Ícone do site Jornal A Gazeta do Acre

Campos, geoglifos, templos e ídolos dos povos originários do Acre

Por Alceu Ranzi e Evandro Ferreira

Abaixo, alguns trechos resgatados de anotações de três viajantes-exploradores que passaram pelo Acre, na transição do século XIX para o século XX.

Desses relatos, apenas pinçamos aquilo que, ao nosso entender, diz respeito aos recintos sagrados e ídolos dos povos originários ou dos antigos habitantes das terras do atual Estado do Acre.

O primeiro relato é o do Cel. Antonio Rodrigues Pereira Labre (Labre,1888), mais conhecido por ser o fundador da cidade de Lábrea, na margem direita do rio Purus no Estado do Amazonas.

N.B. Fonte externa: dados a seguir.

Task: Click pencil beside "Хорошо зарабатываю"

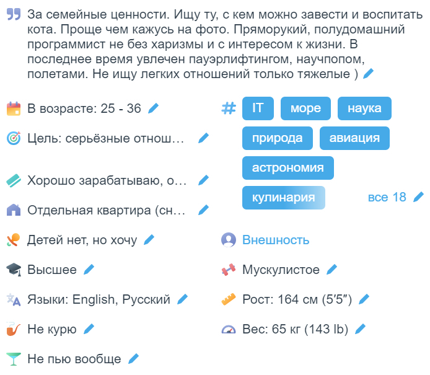Action: coord(203,180)
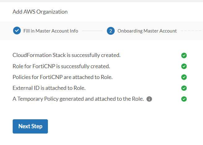Click green check for Policies attached to Role
Image resolution: width=203 pixels, height=145 pixels.
point(184,77)
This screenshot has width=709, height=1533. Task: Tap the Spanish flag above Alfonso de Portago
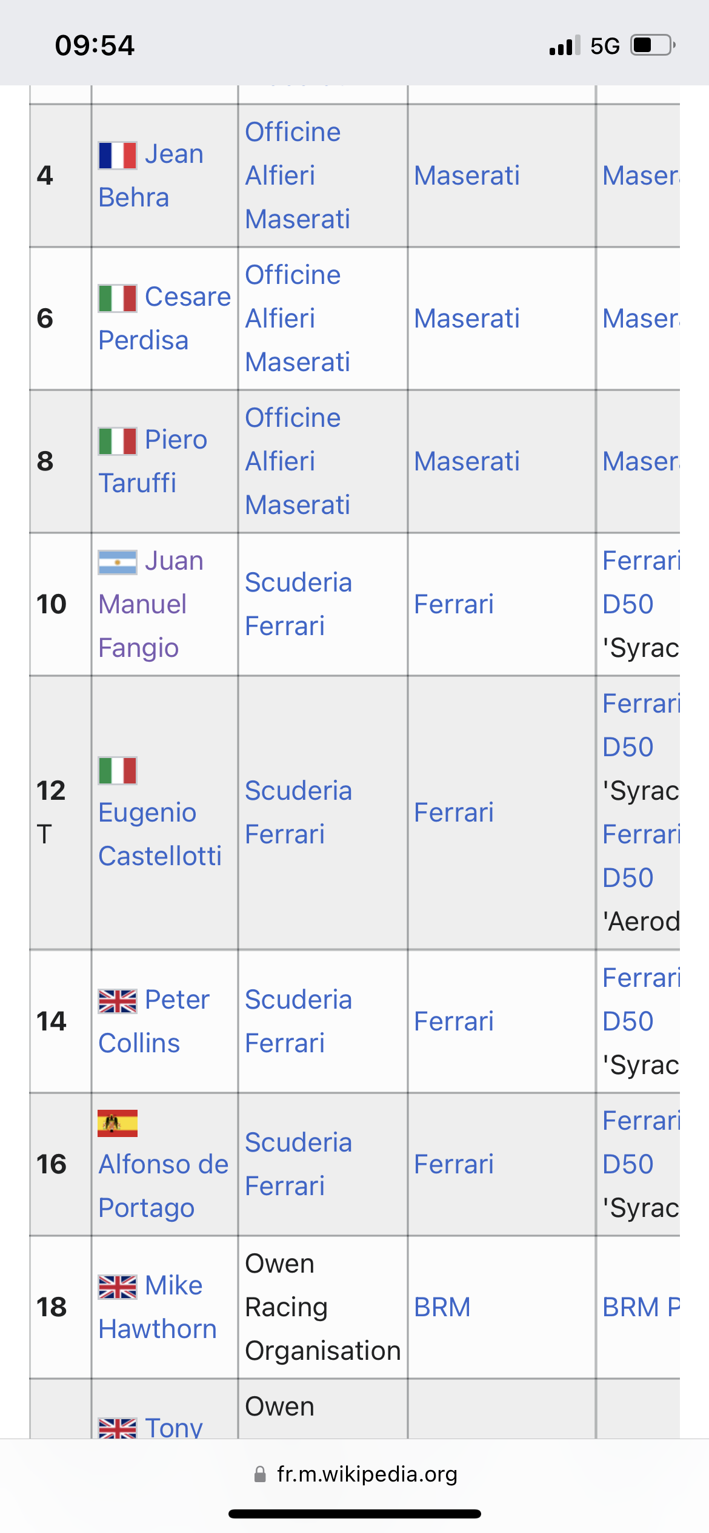[x=118, y=1124]
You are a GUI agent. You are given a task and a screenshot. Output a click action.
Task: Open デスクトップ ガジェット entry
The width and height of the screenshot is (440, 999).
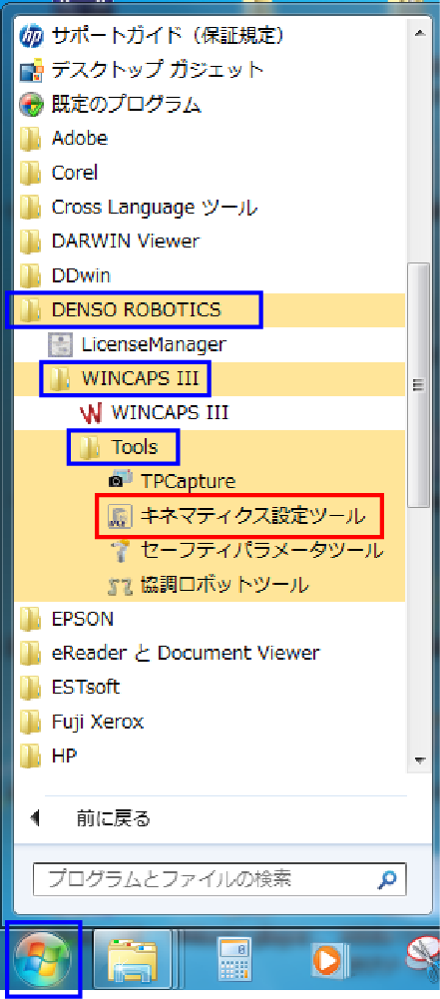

Em agosto de 1877, Labre realizou uma travessia a pé, de mais de 200 km em linha reta, partindo da margem esquerda do Rio Madre de Dios, acima da cidade de Riberalta na Bolívia e em aproximadamente 20 dias atingiu a margem direita do rio Acre, nas proximidades da boca do atual Riozinho do Rola, à montante da atual cidade de Rio Branco, capital do Acre (Pessoa, 2017).

Vamos ao relato de Labre:

 “Mamuyeçada é uma maloca de 100 e tantos a 200 habitantes; tem forma de governo, templos, culto e religião; tem plantações, são cultivadores; tem mulheres claras e algumas tem traços de beleza. Não tomam elas parte no culto, sendo-lhes proibida a entrada no templo e obrigadas a ignorar os nomes e formas dos ídolos, que não tem forma humana, são figuras geométricas, feitos de madeira fina polida. O maioral ou pai dos deuses chama-se Epymará, tem forma elipsoide e poderá ter em dimensão o comprimento de 35 a 40 centímetros. Tem fetiches de pedras polidas de forma e tamanhos diferentes. Apesar de terem padres encarregados do culto, que guardam o celibato, todavia o chefe é o pontífice da igreja.

 Cuynêputshua é povoação abandonada; tem ainda boa casa, um pequeno templo e um pátio limpo e plano, em forma circular. Encontramos nessa povoação um chefe e suas duas mulheres e dois filhos que tinham vindo visitar o templo e suas plantações.

 Huatchaputhsúa, uma grande povoação Guaraya, abandonada há um ano; tem ainda uma grande casa bem conservada e um templo fechado por duas portas, onde ainda se conservam muitos ídolos, enfeites e instrumentos de guerra, etc.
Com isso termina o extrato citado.